Josip Bašić

Personal information
- Date of birth: 2 March 1996 (age 29)
- Place of birth: Split, Croatia
- Height: 1.79 m (5 ft 10 in)
- Position(s): Right back / Right winger

Youth career
- 2004–2007: Primorac Stobreč
- 2007–2009: Omladinac Vranjic
- 2010–2013: Hajduk Split

Senior career*
- Years: Team / Apps / (Gls)
- 2012–2020: Hajduk Split / 30 / (1)
- 2014–2019: → Hajduk Split B / 44 / (7)

International career^{‡}
- 2010: Croatia U14 / 2 / (0)
- 2010–2011: Croatia U15 / 6 / (4)
- 2012: Croatia U16 / 6 / (2)
- 2011–2013: Croatia U17 / 23 / (7)
- 2014–2015: Croatia U19 / 5 / (1)

= Josip Bašić =

Croatian footballer

Josip Bašić (/hr/; born 2 March 1996) is a former Croatian professional footballer who played as a right back or right winger. He spent his whole career playing for Hajduk Split in the Prva HNL. He is notable for becoming the youngest debutant in league history in 2012.

==Club career==
Bašić joined Hajduk Split's youth academy in 2010, aged 13, after stints at Primorac Stobreč and Omladinac Vranjic. A regular Croatian youth international he established himself as the right wing of choice for the under-17 team at the beginning of the 2011–12 season, aged only 15, even playing some games for the under-19 team, both as a winger and a right back, towards the end of the season. He was called up to the first team for the game against Dinamo Zagreb on 29 September 2012, starting on the bench, but making his debut by entering for Marko Bencun in the 57th minute, thus becoming the youngest debutant in league history at just 16 years 6 months and 27 days of age.

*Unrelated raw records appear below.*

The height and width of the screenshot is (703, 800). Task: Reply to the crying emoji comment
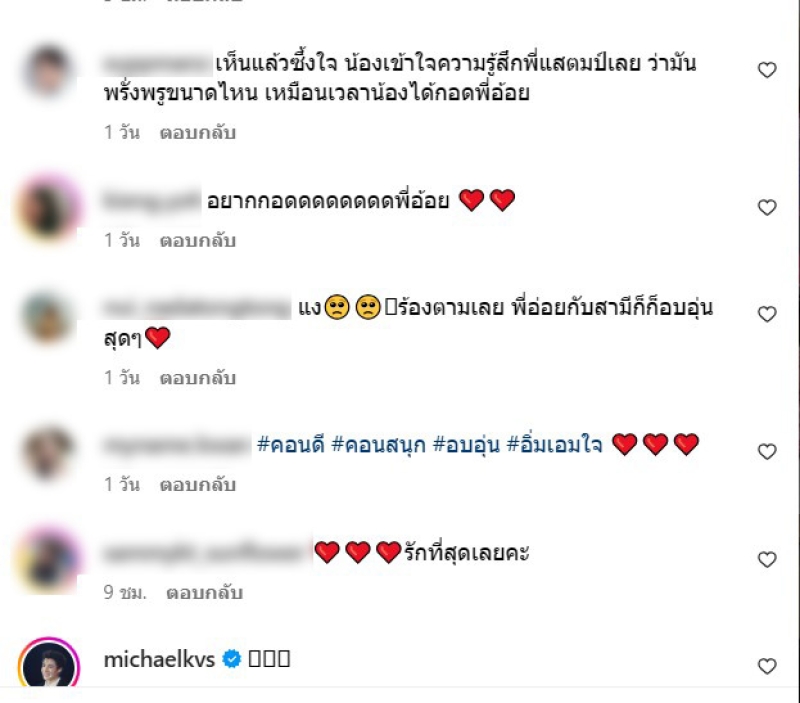point(197,378)
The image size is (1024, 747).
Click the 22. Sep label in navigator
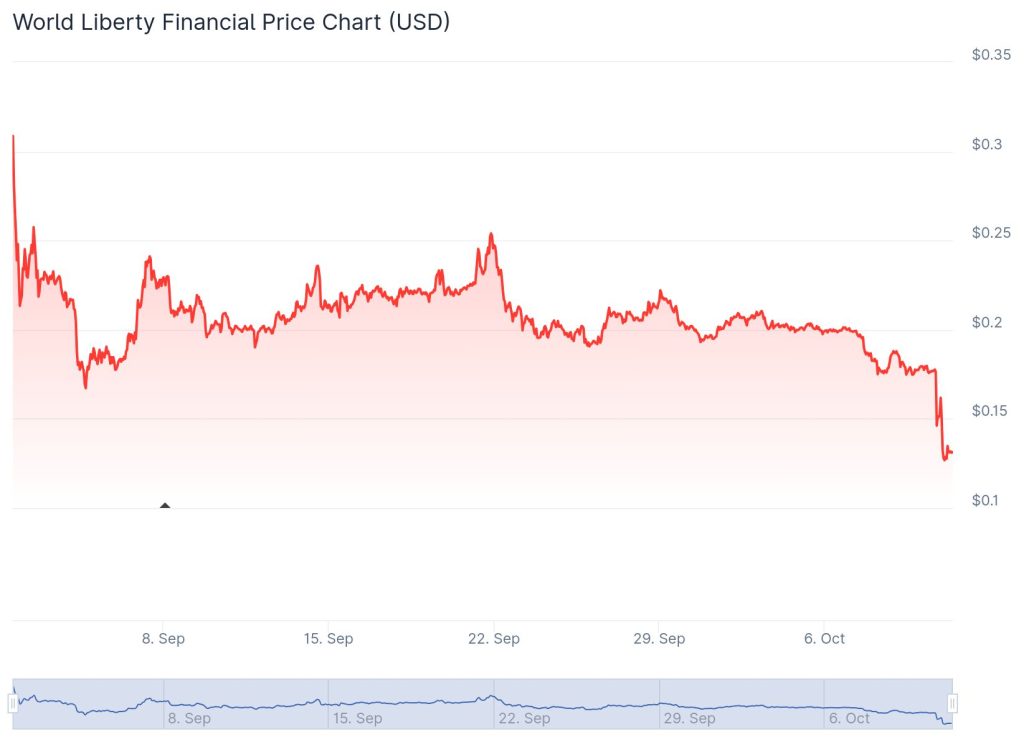523,718
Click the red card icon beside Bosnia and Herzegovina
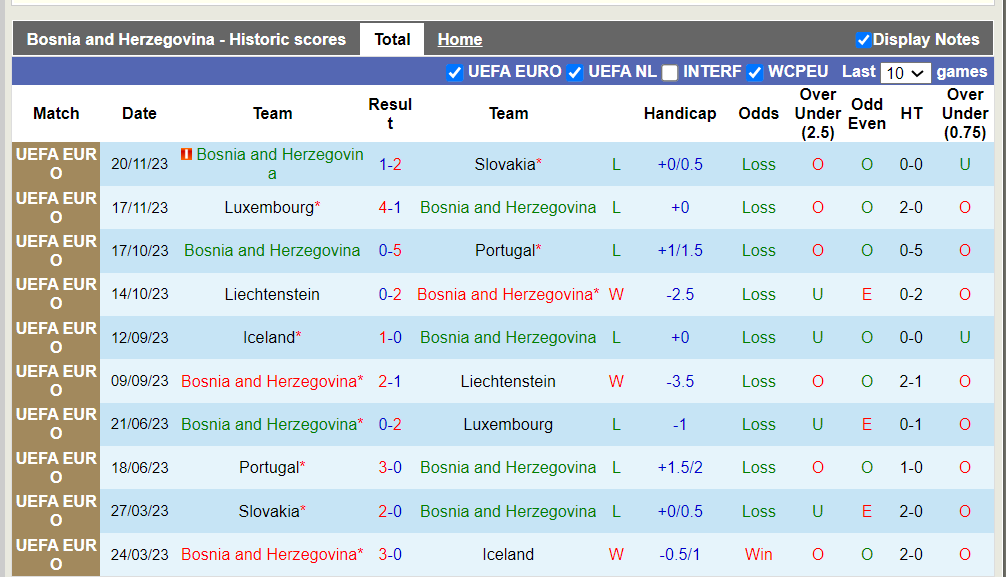The width and height of the screenshot is (1006, 577). point(186,154)
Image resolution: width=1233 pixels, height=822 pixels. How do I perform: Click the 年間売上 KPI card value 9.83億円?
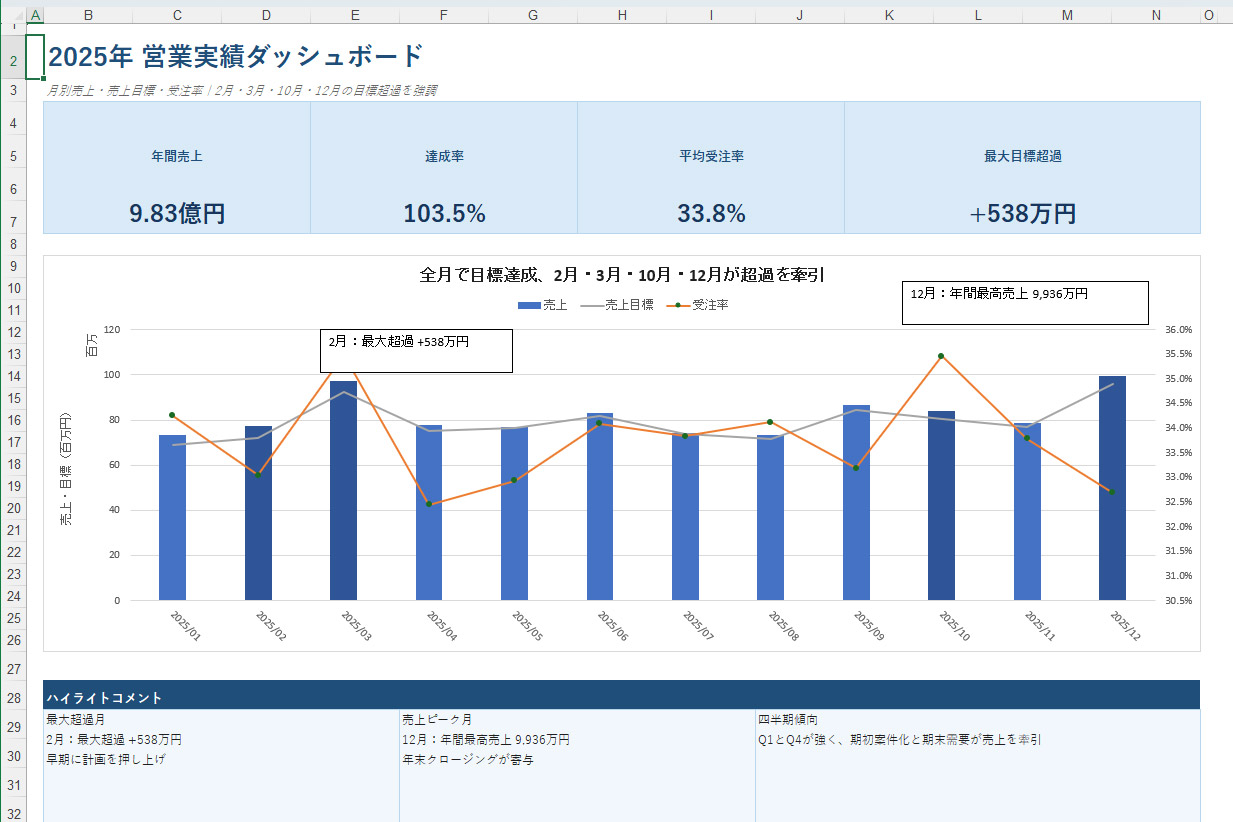coord(177,213)
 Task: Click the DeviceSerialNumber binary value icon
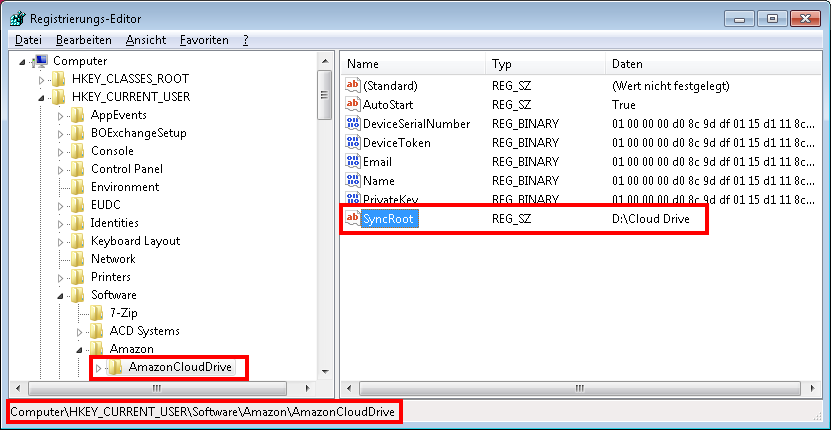click(x=351, y=124)
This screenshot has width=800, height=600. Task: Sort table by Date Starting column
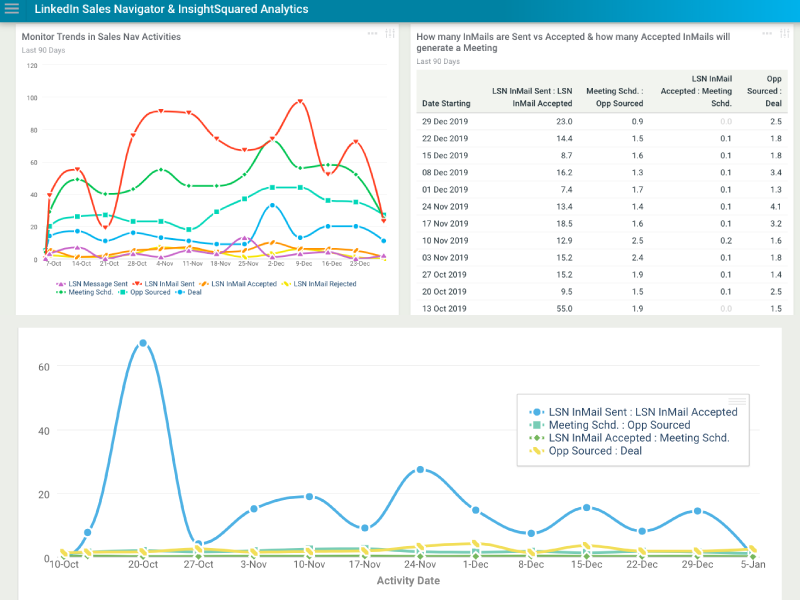[x=446, y=103]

Bašić scored his first goal for Hajduk's senior team in the national league in November 2013, against Slaven Belupo.

Throughout his tenure at the club, Bašić was plagued by a string of injuries, which ultimately resulted in Hajduk releasing Bašić after his contract expired on June 30, 2020.

==International career==
Bašić captained the Croatia national under-17 football team at the 2013 UEFA European Under-17 Championship.
The Croatian U-17 side had quality players such as Alen Halilović, Duje Ćaleta-Car, Ivo Grbić, Robert Murić and Fran Brodić but were ultimately unable to make it out of the group stage finishing 5th at the tournament. Bašić later managed to qualify for the 2013 FIFA U-17 World Cup but could not play do to injury.